Institute in Crain’s Chicago Business: Chicago’s $63 billion debt crisis

September 30, 2013
By Ted Dabrowski

Crain’s Chicago Business political columnist Greg Hinz wrote about the Illinois Policy Institute’s report on Chicago’s looming pension crisis.

by Greg Hinz
The average Chicago household owes as much as $83,000 for unfunded pension liabilities and other City Hall debt — well over what the typical family makes in a year.

That’s the discomforting bottom line in a new study on debts of the city of Chicago, Board of Education and other city governments being released today by the Illinois Policy Institute, a Chicago-based libertarian think tank.

Extending and elaborating on recent studies by others, the institute concludes that total debt of the city, other city government entities and the city’s share of geographically larger units such as Cook County totaled at least $86.9 billion at the end of last year. About a third of the debt is in the form of long-term bonds for things like building roads and schools, and about two-thirds is money promised to workers for their retirement that the city’s pension funds do not have on hand.
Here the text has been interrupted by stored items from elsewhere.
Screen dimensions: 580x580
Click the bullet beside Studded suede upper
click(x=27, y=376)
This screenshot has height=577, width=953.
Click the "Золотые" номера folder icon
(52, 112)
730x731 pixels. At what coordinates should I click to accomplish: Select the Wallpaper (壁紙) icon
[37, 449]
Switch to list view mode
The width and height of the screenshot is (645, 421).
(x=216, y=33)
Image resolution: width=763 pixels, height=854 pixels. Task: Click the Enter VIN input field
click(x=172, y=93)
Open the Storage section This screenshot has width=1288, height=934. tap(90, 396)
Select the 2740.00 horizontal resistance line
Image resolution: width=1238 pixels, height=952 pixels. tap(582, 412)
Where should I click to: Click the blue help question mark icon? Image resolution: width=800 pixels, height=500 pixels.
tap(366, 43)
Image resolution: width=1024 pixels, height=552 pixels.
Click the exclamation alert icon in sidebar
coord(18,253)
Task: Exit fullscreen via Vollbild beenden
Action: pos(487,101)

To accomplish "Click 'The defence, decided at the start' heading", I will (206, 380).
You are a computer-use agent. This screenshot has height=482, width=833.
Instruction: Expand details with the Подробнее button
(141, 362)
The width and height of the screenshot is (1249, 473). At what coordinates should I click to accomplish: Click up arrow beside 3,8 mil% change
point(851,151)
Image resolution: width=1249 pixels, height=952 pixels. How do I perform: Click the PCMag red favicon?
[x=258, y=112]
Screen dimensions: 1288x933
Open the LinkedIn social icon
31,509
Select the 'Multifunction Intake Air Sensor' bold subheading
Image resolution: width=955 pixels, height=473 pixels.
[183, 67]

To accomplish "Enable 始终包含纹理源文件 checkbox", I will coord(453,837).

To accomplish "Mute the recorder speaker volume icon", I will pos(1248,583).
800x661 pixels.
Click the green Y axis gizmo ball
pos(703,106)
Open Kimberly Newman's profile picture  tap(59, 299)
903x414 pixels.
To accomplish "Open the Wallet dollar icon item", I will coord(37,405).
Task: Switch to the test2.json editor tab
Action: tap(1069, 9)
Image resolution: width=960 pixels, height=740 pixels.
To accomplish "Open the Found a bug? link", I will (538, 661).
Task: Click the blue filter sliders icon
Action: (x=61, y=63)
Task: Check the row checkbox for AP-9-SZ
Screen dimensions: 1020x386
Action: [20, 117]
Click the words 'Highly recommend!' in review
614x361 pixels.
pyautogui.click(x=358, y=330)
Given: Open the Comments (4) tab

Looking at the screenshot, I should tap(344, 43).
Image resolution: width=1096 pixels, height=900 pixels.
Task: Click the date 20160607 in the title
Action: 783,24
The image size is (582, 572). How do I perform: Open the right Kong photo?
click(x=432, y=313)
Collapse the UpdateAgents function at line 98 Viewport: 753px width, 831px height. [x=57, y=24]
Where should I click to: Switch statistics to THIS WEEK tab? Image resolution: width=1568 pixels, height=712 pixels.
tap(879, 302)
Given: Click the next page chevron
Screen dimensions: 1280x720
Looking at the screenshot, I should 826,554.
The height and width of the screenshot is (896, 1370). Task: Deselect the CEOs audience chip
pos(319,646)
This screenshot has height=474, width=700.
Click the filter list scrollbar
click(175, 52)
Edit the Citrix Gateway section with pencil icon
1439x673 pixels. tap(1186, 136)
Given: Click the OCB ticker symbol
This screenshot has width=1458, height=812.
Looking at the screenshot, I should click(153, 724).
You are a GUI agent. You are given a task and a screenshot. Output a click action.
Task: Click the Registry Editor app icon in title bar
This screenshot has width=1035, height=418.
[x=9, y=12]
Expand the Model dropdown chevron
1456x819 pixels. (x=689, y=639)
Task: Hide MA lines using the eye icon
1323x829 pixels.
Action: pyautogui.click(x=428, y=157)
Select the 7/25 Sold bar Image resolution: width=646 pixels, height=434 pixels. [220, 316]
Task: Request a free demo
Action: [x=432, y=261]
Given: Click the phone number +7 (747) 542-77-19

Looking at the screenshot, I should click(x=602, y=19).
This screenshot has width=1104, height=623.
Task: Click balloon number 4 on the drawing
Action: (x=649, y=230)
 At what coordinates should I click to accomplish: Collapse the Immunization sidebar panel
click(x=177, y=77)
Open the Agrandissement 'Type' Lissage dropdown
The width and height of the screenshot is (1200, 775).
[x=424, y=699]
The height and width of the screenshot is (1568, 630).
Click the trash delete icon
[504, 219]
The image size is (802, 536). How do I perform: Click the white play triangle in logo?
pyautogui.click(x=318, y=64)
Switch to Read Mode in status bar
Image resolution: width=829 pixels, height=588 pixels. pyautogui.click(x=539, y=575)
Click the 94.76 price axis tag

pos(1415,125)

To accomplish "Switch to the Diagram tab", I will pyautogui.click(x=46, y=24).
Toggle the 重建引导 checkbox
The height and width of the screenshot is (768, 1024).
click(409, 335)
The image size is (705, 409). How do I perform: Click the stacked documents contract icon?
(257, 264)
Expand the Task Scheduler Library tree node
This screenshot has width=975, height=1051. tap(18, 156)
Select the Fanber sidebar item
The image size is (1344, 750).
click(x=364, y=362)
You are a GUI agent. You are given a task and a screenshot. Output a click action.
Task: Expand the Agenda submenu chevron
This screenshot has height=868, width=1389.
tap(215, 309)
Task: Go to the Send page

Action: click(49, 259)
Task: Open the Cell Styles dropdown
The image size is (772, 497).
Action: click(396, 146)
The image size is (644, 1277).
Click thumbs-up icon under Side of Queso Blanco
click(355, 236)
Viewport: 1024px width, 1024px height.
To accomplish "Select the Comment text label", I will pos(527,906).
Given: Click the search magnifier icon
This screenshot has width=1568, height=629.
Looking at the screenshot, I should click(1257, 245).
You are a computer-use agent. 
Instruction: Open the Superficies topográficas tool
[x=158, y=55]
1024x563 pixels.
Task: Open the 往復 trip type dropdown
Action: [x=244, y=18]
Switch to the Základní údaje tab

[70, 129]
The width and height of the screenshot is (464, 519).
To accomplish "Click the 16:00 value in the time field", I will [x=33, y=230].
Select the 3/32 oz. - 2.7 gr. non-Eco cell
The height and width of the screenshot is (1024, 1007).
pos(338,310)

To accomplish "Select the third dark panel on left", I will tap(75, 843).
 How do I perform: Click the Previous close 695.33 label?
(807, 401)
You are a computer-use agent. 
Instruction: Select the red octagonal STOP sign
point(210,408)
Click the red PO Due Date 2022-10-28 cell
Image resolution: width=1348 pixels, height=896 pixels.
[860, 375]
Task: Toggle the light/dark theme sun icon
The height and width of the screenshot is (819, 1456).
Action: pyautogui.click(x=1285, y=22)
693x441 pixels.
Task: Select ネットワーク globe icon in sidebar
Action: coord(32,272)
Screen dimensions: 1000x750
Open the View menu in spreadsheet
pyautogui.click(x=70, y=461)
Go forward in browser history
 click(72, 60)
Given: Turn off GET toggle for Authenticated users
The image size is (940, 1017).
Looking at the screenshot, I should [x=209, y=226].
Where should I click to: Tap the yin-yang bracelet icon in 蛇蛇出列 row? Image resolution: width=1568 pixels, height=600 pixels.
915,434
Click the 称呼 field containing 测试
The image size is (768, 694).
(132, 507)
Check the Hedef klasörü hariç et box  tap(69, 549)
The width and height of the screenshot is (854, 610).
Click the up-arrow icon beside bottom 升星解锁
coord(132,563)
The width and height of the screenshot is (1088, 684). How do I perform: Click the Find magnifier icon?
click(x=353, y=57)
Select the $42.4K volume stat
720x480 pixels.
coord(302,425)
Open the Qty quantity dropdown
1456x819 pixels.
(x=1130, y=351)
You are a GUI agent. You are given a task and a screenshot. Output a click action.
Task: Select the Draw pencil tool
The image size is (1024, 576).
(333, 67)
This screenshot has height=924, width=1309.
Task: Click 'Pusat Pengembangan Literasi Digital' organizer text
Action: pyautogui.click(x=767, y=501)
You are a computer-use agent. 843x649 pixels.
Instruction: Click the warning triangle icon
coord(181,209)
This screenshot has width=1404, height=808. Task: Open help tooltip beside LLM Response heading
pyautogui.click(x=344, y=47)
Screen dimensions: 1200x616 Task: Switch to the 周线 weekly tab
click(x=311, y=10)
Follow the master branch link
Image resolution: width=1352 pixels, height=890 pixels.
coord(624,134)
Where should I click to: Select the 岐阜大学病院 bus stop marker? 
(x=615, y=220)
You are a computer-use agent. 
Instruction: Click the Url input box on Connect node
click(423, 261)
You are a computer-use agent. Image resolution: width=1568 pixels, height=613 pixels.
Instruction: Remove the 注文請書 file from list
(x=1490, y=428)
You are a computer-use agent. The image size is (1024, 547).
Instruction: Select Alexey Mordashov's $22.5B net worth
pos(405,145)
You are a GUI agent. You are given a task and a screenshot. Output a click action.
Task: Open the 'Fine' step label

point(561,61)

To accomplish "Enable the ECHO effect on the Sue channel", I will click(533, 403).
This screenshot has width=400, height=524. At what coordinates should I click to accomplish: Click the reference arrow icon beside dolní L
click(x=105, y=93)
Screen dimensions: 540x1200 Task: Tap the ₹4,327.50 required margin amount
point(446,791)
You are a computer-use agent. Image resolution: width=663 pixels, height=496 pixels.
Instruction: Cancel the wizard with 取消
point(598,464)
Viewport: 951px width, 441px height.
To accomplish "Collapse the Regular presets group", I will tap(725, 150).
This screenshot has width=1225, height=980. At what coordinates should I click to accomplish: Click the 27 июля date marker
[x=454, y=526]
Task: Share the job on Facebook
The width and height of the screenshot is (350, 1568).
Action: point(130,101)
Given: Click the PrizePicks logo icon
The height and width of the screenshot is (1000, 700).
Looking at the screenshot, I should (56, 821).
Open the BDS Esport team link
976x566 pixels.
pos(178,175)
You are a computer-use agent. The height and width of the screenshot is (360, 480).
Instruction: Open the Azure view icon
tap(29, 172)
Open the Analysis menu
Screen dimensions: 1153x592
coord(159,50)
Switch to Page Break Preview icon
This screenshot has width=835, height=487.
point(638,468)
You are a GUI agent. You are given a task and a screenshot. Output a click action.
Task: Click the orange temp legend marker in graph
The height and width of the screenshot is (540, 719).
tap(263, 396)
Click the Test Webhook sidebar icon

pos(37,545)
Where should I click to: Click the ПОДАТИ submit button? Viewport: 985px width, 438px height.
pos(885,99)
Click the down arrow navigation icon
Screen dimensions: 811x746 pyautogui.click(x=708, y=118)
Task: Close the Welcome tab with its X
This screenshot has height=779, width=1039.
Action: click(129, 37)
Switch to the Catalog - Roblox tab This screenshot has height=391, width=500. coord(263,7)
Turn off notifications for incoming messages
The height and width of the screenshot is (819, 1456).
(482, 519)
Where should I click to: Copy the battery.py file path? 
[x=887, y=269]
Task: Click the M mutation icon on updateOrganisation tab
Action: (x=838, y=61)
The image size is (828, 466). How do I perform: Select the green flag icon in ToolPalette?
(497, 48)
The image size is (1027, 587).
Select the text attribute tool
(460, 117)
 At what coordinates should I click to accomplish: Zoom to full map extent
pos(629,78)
That $86.9 billion translates to $23,000 for each Chicagoan and $62,000 per household, by the institute’s math.

But the total pension debt actually is $23 billion higher if, rather than using official figures, you use assumptions by Moody’s Investors Service, which recently lowered the city’s bond rating two notches, the report by institute Vice President of Policy Ted Dabrowski says. Including those assumptions, total debt comes to $32,000 per person and $83,000 for an average-sized household.

Moody’s assumes that securities and other investments held by the city’s pension funds will earn only 4 percent to 5 percent per year, half the 8 percent rates assumed by the pension systems themselves. Lowering the assumed rate of return raises unfunded liability, since less money will be on hand to pay pension and other retirement costs than had been expected.

By either calculation, the city’s finances are cause for concern, the report says.

“Taxpayers should be worried,” it states. “Chicago’s fiscal squeeze is already threatening the city’s ability to provide core services. CPS has laid off thousands of staff and closed nearly 50 schools, while the city’s crime rate is among the highest in the nation.”

It concludes, “When taxpayers stop receiving the services they are paying for, they’ll leave. Chicago has already lost nearly 200,000 people since the 2000 census.”

City labor unions — I’ll work in some reaction after I get it later today — surely will respond that their members have paid what they were required to pay and are entitled to the full pension benefits mandated by law. But, consistent with similar recent reports from the Civic Federation, a tax watchdog group, there appears to be no question that the fiscal condition of the city’s four retirement funds has dramatically worsened since 2006, a period that includes the deep recession of 2009-10 and the partial recovery since.

In 2006, the four funds collectively were $8.8 billion short of the assets needed to pay promised benefits, the report says. By 2012, the figure had more than doubled to $19.4 billion.

Put a different way, the collective funded ratio of assets to liabilities in the four retirement system dropped from 84 percent to 32 percent between 1998 and 2012, using Moody’s assumptions on investment returns.

MOODY’S METHODS HAVEN’T BEEN COPIED

Other bond raters have not followed Moody’s, at least not yet. And the firm assumes one rate of return for well-funded retirement systems and a lower figure for underfunded ones like Chicago’s, report author Mr. Dabrowski conceded.

But he argued, “Moody’s and to some extent S&P are driving what the market thinks of Chicago bonds.”

The report could have been worse. It includes only net pension debt, unlike a recent report by Cook County Treasurer Maria Pappas that excluded pension assets. Beyond that, the institute excluded debt at Chicago’s airports, on grounds that it is secured by airlines that use the fields rather than city taxpayers generally. And though it did include other general-obligation debt for things such as el stations and sewers, it’s the pension shortfall that is driving the overall numbers.

For the record, Crain’s Research Associate Matt Kiefer tells me the mean household income in Chicago was $66,383 in 2011, plus or minus $1,449, according to U.S. Census data. That’s pretax income, folks. And it’s a lot less than $83,000.

To change its pension systems, the city needs legislative approval. But so far, Springfield has not acted on reform of the state’s equally underfinanced pension plans, much less dealt with the city’s woes.